On Sat, May 19, 2007 at 03:06:15PM -0700, Franco Guidoli wrote:
Hi all: I'm testing MonetDB5 to know if it's suitable for an OLAP project. I have to load a bit more than 11.5 million rows into one table, and I get the following results (I'm working on a Windows 2000 Professional 32 bits box with 1GB RAM and Monet v5.0.0_beta1_2):
- when I try to load all the data in a single "copy into", mserver crashes at a certain point.
- when I try to load the data in 100K chunks with several "copy into" into the same sql session, the server crashes at 7.8 million rows, and when I try to load the rest of the data it gets loaded, but the first 7.8 million rows get corrupt and the rest get ok.
Crashes and corrupt data are bug we should look into. So if you could spare some time and send us the sema (create table statements). Maybe even with some data generator process.
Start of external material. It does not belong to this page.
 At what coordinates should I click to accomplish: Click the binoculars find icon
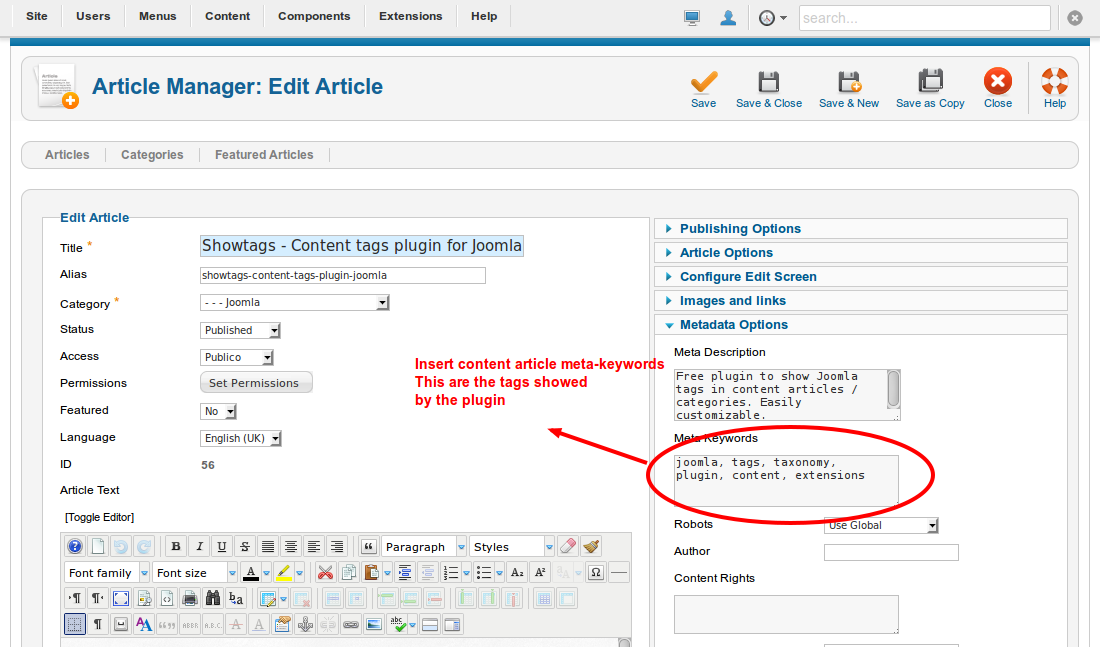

I would like to fix these bugs.
- when I load the data in 100K chunks in 5 different times (2.6 million rows each time) everything gets ok; after every 2.6 million I disconnect from sql client and shutdown the server, so when I restart the server and connect from sql client all the logs get persistent (thanks to Niels Nes to explain simply that logs get persistent after a server restart and when a sql session starts).
So, initially I thought that MonetDB couldn't load that amount of data in a 32 bits box, but after all it can, because at last the data was successfully loaded. Is there a limitation with the "copy into"? Is there a way to achieve this process without restarting the server and sql sessions?
I've read some threads about 32 bits limitation, but I don't know for sure how to calculate the maximum rows I can have into a single table.
In my case, the table has a 147 bytes length using the following sizes in data types:
smallint --> 2 bytes int --> 4 bytes char(2) --> 2 bytes
the limitation would be 2GB / 147 bytes --> 14.608.732 rows ? I've assumed this after what I've read, but please let me know if I'm doing a wrong calculation.
Yes every column should be adressable. On many 32 bits systems the usable adres space is 32bits (ie 4G). Because of signedness we loss one bit, ie giving us de 2GB. Niels
Thanks in advance,
Franco
-- View this message in context: http://www.nabble.com/M5-SQL-load-data-with-%22copy-into%22-behaviour-and-32... Sent from the monetdb-users mailing list archive at Nabble.com.
------------------------------------------------------------------------- This SF.net email is sponsored by DB2 Express Download DB2 Express C - the FREE version of DB2 express and take control of your XML. No limits. Just data. Click to get it now. http://sourceforge.net/powerbar/db2/ _______________________________________________ MonetDB-users mailing list MonetDB-users@lists.sourceforge.net https://lists.sourceforge.net/lists/listinfo/monetdb-users
-- Niels Nes, Centre for Mathematics and Computer Science (CWI) Kruislaan 413, 1098 SJ Amsterdam, The Netherlands room C0.02, phone ++31 20 592-4098, fax ++31 20 592-4312 url: http://www.cwi.nl/~niels e-mail: Niels.Nes@cwi.nl

Niels Nes wrote:
On Sat, May 19, 2007 at 03:06:15PM -0700, Franco Guidoli wrote:
Hi all: I'm testing MonetDB5 to know if it's suitable for an OLAP project. I have to load a bit more than 11.5 million rows into one table, and I get the following results (I'm working on a Windows 2000 Professional 32 bits box with 1GB RAM and Monet v5.0.0_beta1_2):
- when I try to load all the data in a single "copy into", mserver crashes at a certain point.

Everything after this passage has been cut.